Hi there.
I know there are many topics (and documentation) about moving a node to a new disk.
Here’s what I did so far :
I had a Windows node with 1 HDD, moved that HDD into a different machine and am now running that with Docker Desktop for Windows, works just fine after some messing about with the config and data structure as per the documentation.
I want to move the node to a larger HDD now which in of itself isn’t that hard to do. The data in the node is millions of tiny files though, which will take weeks to copy over. I can’t turn off the node for that long or it would be disqualified.
I tried using syncbackfree and that failed during the scanning source phase, at around 3.2Million files, due to lack of memory on the machine.
Now I’m using robocopy to copy the files over.
Initial plan was to turn off the node, copy the files and start the node again.
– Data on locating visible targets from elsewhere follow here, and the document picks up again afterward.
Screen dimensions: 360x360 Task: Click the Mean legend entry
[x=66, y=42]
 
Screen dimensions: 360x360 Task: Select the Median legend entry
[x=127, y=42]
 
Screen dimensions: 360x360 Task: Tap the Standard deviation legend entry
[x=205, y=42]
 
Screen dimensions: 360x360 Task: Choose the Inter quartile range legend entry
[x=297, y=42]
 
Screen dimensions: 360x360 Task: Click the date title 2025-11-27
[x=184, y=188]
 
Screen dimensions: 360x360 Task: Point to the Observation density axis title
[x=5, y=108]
With these millions of files it will take literal weeks to copy the data though, so the current plan is to run a full robocopy now while the node is running. Then turn the node off and copy the new/changed files over using the same robocopy mirror command.
Is this the most efficient way to move a node from one HDD to another?
We often see people set their node to not accept any new uploads… then rsync it a couple times while it’s still running. That gets the majority of the millions of files copied… with no downtime. Then they turn off the node, run rsync one last time (with the delete option), then turn it on pointed to the new location. (And allow it to accept uploads again)
There’s nothing safe about using hashstore now. None of the recovery tools have been released for it yet: anyone testing it is one fairly-insignificant corruption away from losing their entire node.
When you clone the disks you are not copying small files. Entire partition gets streamed sequentially. The content of the filesystem is irrelevant — it’s just one big blob.
(On the hash store — I’m strongly against the whole idea, I prefer small files on a filesystem, but it’s not my project, so they can play with whatever they want — I just won’t be jumping ahead of proactively making things worse)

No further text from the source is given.